Getting consistent exercise

Finally, let’s talk about exercise. When you get into a good exercise routine, you can really take your energy to another level.

Getting exercise doesn't have to be hard. If you’re not a very active person the easiest thing to do is to start by taking a few walks during the week. Often people fail to maintain fitness goals because they try and do too much too soon and it’s unsustainable. Instead, you should focus on slowly building up your exercise routine.

  • The key to exercise, just as it is with sleep, is to make it consistent. I’ve always found time blocking has helped me to achieve this. By scheduling time for going to the gym or for walks at lunch, I’m more likely to hold myself accountable.
  • Accountability is often an issue for people. If this sounds like you, then find a gym buddy or do a team sport. One of the reasons I love CrossFit is for the community and the social side of it. It’s almost as if I’m going to hang out with friends and the exercise is a bonus.
  • Instead of walking on a treadmill for an hour or doing sets of 10 on various pieces of gym equipment, try doing something physical that’s also fun.

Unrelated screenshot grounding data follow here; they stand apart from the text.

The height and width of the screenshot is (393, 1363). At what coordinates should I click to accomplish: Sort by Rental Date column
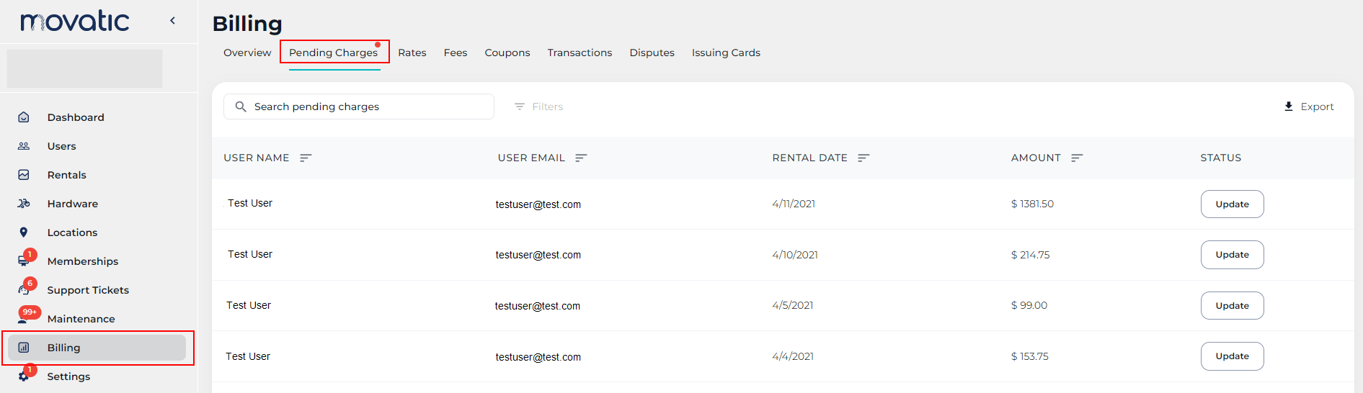[x=863, y=158]
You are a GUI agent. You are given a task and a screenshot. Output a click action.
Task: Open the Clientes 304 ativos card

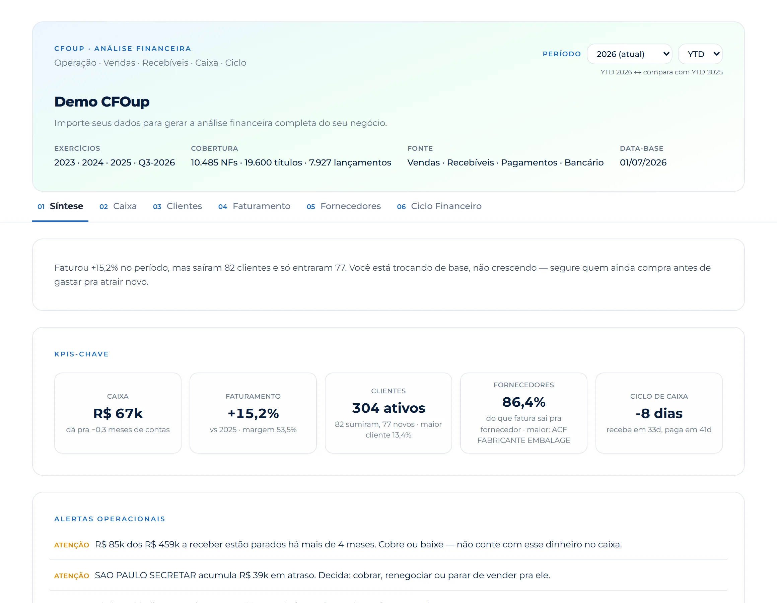pyautogui.click(x=389, y=413)
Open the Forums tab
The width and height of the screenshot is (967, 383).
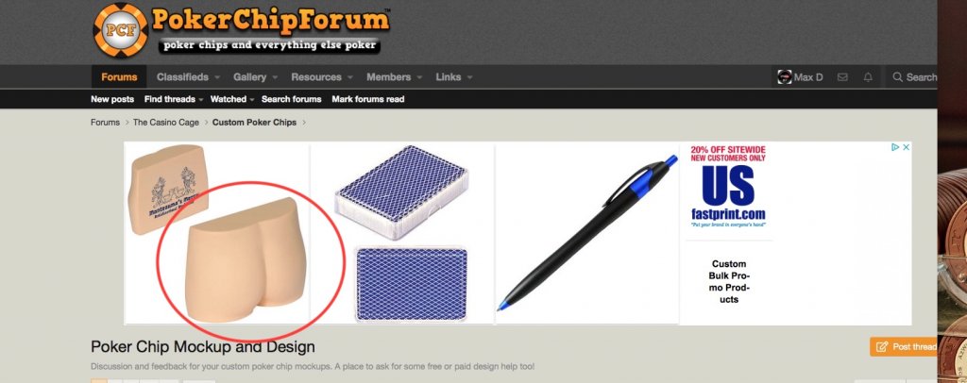click(x=119, y=77)
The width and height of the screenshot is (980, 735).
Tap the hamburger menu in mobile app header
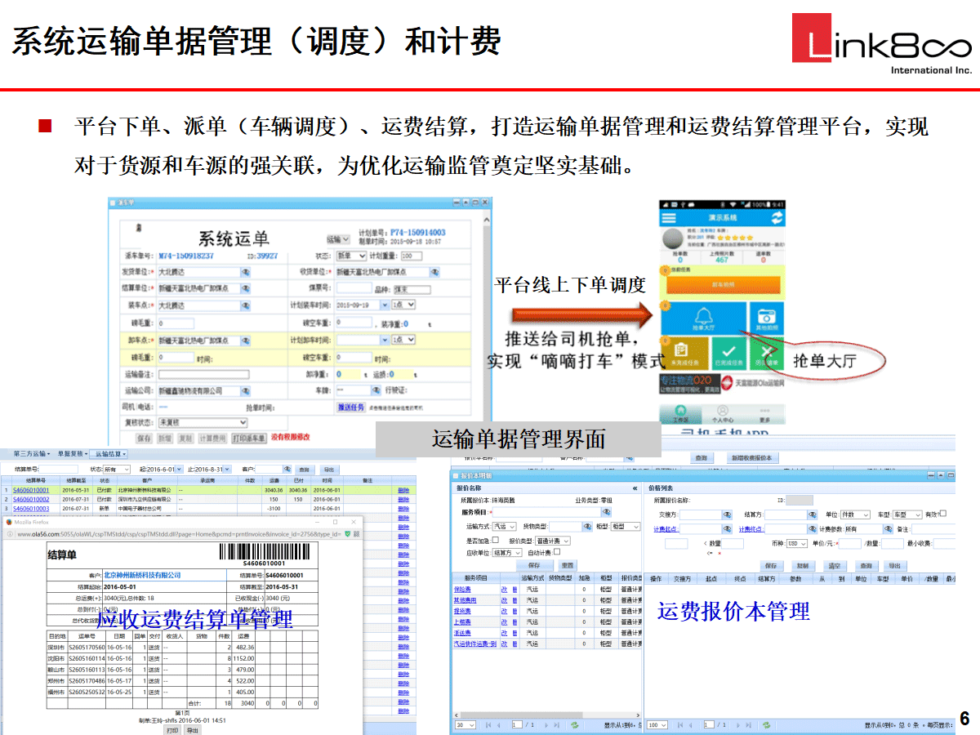(670, 218)
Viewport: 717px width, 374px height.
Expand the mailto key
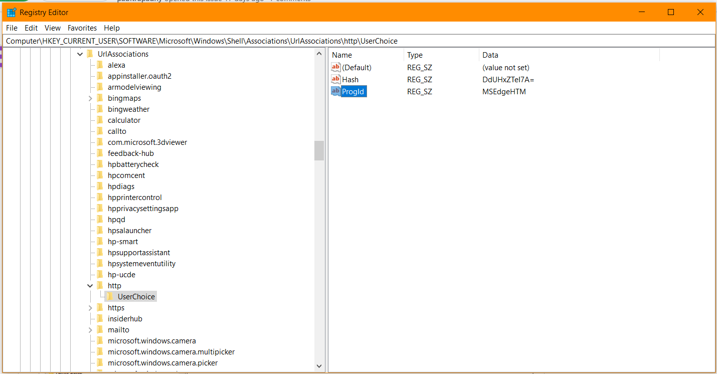(90, 329)
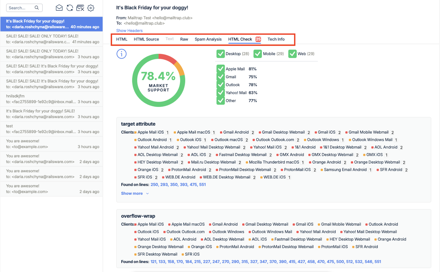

You could play a sport, go for a hike or walk to work. Exercising doesn't have to feel like a chore. When you exercise has a sense of purpose, you’re more likely to sustain the habit.


As I said at the start, these things have to be non-negotiable. It’s easy to make excuses like you don’t have time to exercise or it’s more convenient to buy an unhealthy lunch. But it’s not just your productivity you are sacrificing. It’s your health, your well-being, your ability to support your family.

When you prioritise sleep, diet and exercise you’ll notice improvements in every aspect of your life, not just your productivity. This article could have been titled: “lifestyle multipliers”.